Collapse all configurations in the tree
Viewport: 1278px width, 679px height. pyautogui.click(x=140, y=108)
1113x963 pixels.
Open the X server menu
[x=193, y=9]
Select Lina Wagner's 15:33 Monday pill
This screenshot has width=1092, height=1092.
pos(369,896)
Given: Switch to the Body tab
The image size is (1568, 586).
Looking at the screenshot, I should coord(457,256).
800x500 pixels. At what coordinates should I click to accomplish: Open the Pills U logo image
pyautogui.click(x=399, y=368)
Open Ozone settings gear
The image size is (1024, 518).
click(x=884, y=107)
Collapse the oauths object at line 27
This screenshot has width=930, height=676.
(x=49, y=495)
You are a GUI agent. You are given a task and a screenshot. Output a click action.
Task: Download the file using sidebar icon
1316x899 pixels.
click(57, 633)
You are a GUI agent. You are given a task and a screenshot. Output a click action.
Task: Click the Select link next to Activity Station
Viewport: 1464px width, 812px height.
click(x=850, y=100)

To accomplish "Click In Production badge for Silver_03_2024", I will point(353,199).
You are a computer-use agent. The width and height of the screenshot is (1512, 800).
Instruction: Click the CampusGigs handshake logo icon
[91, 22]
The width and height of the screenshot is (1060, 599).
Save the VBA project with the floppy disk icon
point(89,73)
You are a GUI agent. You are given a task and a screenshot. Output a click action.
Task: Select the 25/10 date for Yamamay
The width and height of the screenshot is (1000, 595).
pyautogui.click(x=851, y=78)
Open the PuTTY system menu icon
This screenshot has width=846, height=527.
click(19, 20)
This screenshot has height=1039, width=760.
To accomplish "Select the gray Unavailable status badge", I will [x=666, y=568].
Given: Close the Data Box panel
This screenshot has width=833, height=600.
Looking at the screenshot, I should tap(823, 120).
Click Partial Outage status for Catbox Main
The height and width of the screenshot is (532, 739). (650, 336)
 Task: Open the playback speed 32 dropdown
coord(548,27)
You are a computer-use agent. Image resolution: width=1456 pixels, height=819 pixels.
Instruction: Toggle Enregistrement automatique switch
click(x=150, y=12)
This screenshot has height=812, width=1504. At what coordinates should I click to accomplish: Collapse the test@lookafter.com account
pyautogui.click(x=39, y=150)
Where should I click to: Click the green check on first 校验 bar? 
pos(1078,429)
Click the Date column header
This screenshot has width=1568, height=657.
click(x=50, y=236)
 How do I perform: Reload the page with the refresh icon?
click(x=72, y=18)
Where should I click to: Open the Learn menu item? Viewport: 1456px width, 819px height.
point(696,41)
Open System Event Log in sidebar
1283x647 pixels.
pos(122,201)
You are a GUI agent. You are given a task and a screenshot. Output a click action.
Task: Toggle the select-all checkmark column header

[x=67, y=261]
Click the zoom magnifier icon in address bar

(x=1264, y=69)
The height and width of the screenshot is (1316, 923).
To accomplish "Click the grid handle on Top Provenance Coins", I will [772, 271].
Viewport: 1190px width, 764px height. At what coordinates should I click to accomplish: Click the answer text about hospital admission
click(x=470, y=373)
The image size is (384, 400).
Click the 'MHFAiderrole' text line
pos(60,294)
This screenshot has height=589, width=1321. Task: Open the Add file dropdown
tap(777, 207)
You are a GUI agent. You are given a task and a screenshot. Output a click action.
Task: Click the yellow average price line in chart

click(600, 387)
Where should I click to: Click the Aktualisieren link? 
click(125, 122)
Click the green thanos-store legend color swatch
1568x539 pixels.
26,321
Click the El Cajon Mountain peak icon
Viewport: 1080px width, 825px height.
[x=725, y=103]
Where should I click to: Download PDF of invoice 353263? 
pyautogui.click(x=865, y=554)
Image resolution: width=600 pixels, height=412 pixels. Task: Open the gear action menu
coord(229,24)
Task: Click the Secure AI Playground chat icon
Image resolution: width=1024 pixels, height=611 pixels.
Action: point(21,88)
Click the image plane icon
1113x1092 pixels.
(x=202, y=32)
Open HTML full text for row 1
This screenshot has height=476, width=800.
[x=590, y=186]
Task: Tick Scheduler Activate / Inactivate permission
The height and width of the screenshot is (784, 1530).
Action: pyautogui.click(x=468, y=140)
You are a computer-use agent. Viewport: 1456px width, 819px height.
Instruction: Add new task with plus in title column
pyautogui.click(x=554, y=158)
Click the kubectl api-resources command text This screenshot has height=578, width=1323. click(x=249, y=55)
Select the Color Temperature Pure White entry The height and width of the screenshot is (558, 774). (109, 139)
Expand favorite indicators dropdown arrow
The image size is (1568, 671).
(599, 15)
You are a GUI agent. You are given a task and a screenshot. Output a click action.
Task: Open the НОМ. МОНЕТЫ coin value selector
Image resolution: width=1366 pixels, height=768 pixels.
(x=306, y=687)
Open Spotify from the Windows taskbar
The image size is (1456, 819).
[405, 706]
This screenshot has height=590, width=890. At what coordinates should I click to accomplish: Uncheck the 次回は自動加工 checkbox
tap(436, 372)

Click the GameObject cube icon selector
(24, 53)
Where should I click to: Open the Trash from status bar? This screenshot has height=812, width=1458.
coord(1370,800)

____

• _Description of the task_
Identify each line in the records above that contains the string "resolution" and copy it. Case matters, so a line counts only if the capital and small letters match.

• _Response for this exercise_
You are a computer-use agent. Image resolution: width=1456 pixels, height=819 pixels.
Image resolution: width=600 pixels, height=412 pixels. Task: Open the gear action menu
Image resolution: width=1024 pixels, height=611 pixels.
Image resolution: width=1366 pixels, height=768 pixels.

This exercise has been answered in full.